▶ **PAGE EXCERPT**
## Begin
Club produced strong statistics, no Series berth
The Chillicothe Mudcats' 2012 season was a case study in perspective.
In the team's 11th season of play, Eric Peterson's 33-21 squad posted more victories than any of its predecessors, topping the twice-achieved former team record of 32 by posting two triumphs in its regional-tournament bid to advance to the National Baseball Congress World Series. It also played played three more times than any other Mudcats team and five more times than the 2008 and 2009 clubs which netted 32 wins.
It advanced to the championship round of its regional tournament for only the second time in 10 tries, but fell short of the World Series berth when its two losses ended up being by eight runs each.
After beginning the season with one of the largest rosters in team history – 27 players – and a whopping 17 pitchers, the Fish played the regional with only eight pitchers (one of whom was limited by injury) and a mere six position players who spent more than 10 days of the regular season with them.
They were good enough to play scintillating 18-4 ball the final three weeks of the regular season, including a team-record-equaling 9-game winning streak, yet also flawed enough to be a doom-sealing 11-15 in MINK League competition well past the halfway point of the league slate and to have both a 4-game losing streak in the opening week of the season and a costly 5-of-6 slump in the middle of the league season.
The Mudcats finished with the second-best record in the league to go with their second-place finish in the regional. Neither accomplished each season's primary on-field objective – a trip to the NBC World Series.
Understandably, first-year head coach Peterson sees the positives in sharper focus.
"I thought it was a great season," he commented to the C-T Saturday evening.
"It started out slow, but I kind of expected that with the roster we'd put together and the guys that hadn't played in the spring. I knew it was going to take them a little bit to get ready, to start hitting. I knew we were going to be good on the mound and that would at least keep us close to .500 until we started hitting.
"I was very pleased with the season and with the effort of the guys. They did a great job. They did everything I asked of them."
After yo-yoing both ways past the .500 mark through the first four weeks of the season – never more than a game above or three below, another tweak of the batting order by Peterson finally clicked all the tumblers into place and the Mudcats swung open the door to prosperity wide.
## End
▶ **PROBLEM TO SOLVE**
Carry on the article about the Chillicothe Mudcats' 2012 season, starting after its last sentence. The items after this point have no connection to the article on the Chillicothe Mudcats' 2012 season.

▶ **INFORMATION GIVEN**
## Begin
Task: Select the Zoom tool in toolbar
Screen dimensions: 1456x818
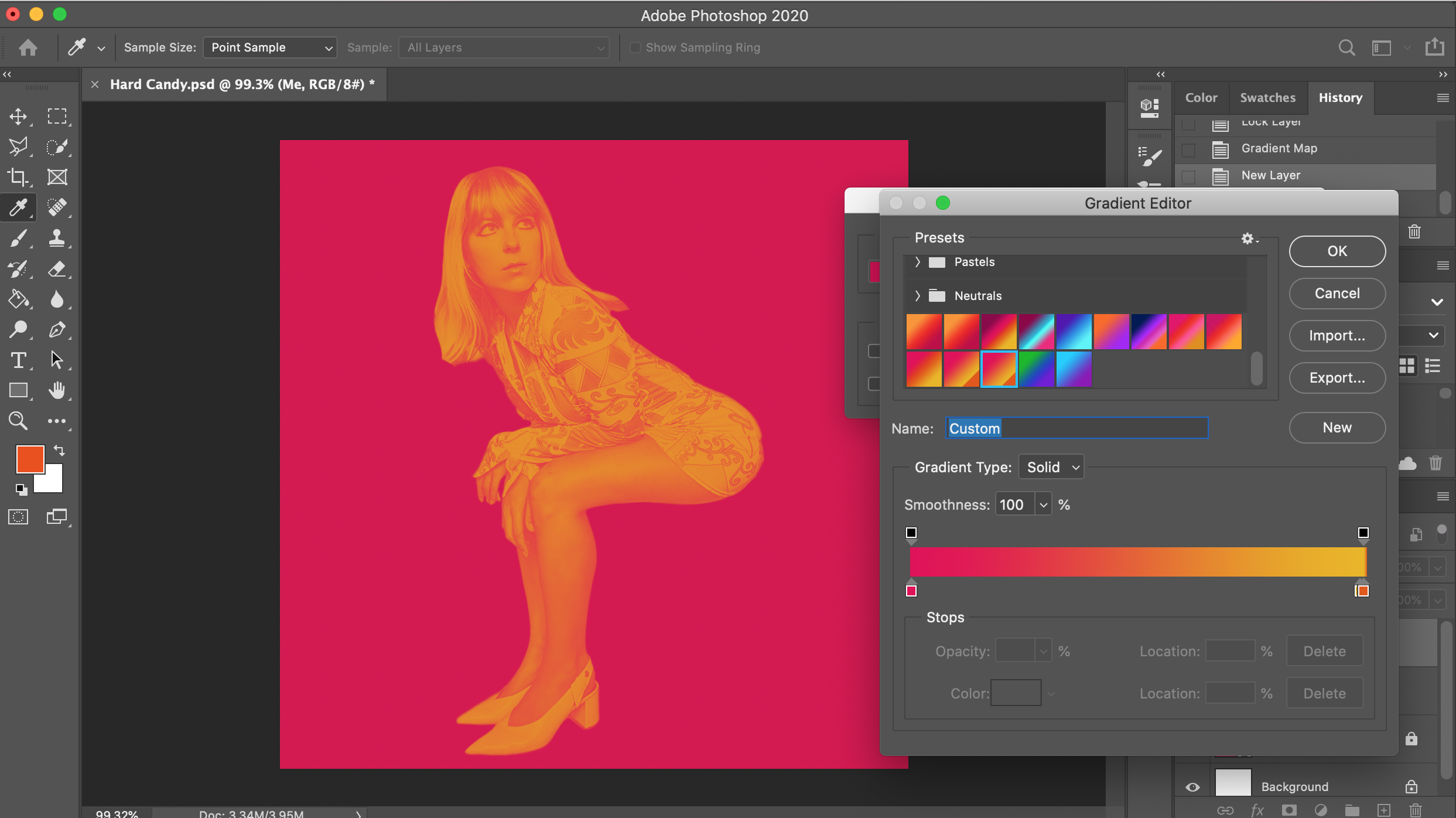Action: point(18,421)
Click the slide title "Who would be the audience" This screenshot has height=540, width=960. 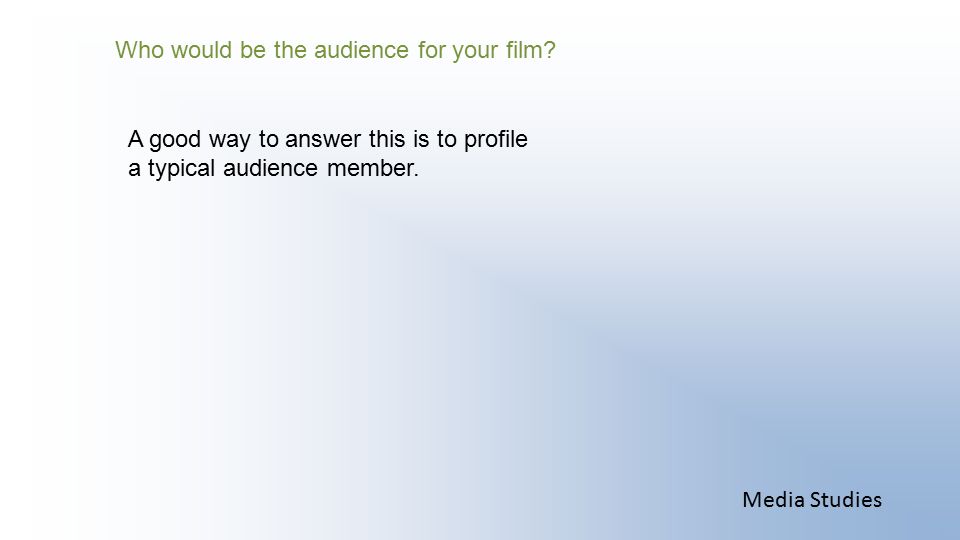pyautogui.click(x=335, y=50)
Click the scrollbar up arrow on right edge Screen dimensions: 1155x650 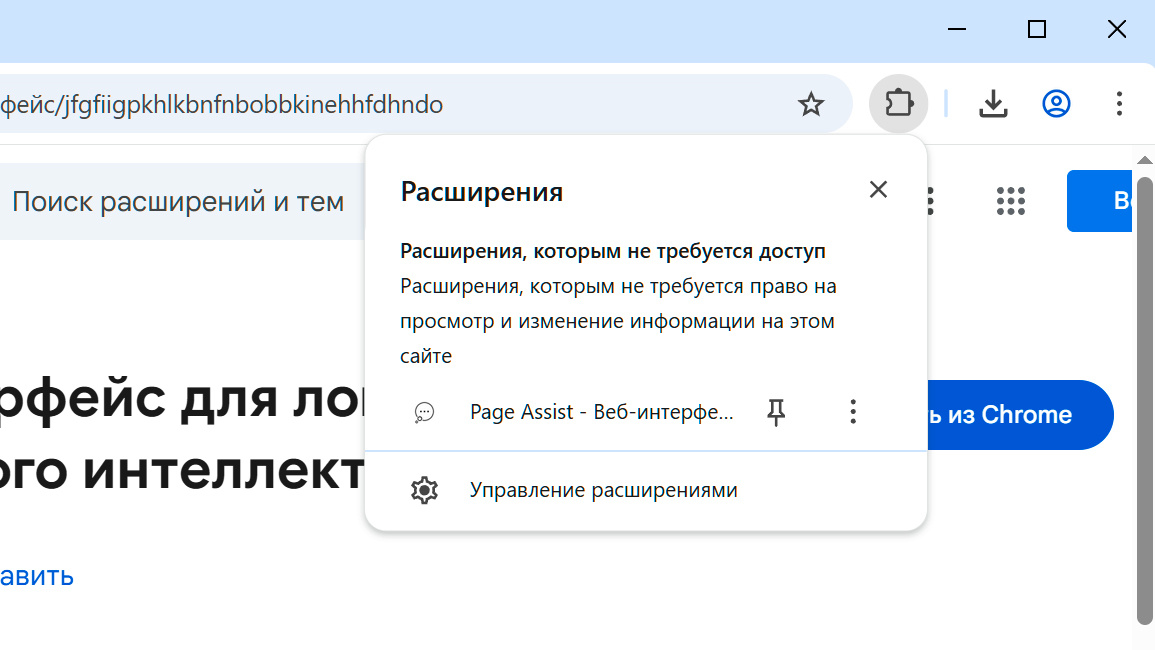coord(1143,158)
## End
▶ **ANSWER TO THIS PROBLEM**
"Adding Taylor Johnson (as the leadoff hitter) really helped," Peterson reflected. "It transformed our lineup into something that would work. It gave us the top three or four hitters every night that we knew were going to be (productive).
"Ricky Martinez and others turned it on late and that really helped."
With the shift of Johnson, who'd been with the team less than a week, to the top spot in the lineup and Tyler Duplantis from the middle of the order up to No. 2 ahead of the team's best hitter to that point, Ryan Busch, Peterson created a nucleus which became radioactive to opponents. When their seasons ended, each was hitting over .350.
Their enormous success allowed fellow Mudcats batting before or after the trio to get better pitches to hit and begin having more success, which allowed everyone to perform with more relaxed confidence.
With the pitching staff, already doing a solid and, at times, spectacular job, knowing the offense was going to, on average, put five or more runs on the scoreboard more often than not, its members grew more confident and assertive.
Supported by, anecdotally, perhaps the most-reliable Chillicothe defense ever in the organization's 11-years history, in a stretch of 17 games, Chillicothe hurlers incredibly allowed more than three runs only once (and that game was won) as the team went on a scorching 14-3 tear which included the record-tying winning streak.
"You've got to like the 9-game winning streak. We basically were an out away from setting a franchise record," Peterson recalled, referring to the 1-0 loss at St. Joseph that halted the streak. "That's pretty special."
In the 17 contests, opponents were limited to no runs or one nearly half the time (eight games), including four of the team's six shutouts of the season. Over the course of the 17 games, foes produced only 32 total runs.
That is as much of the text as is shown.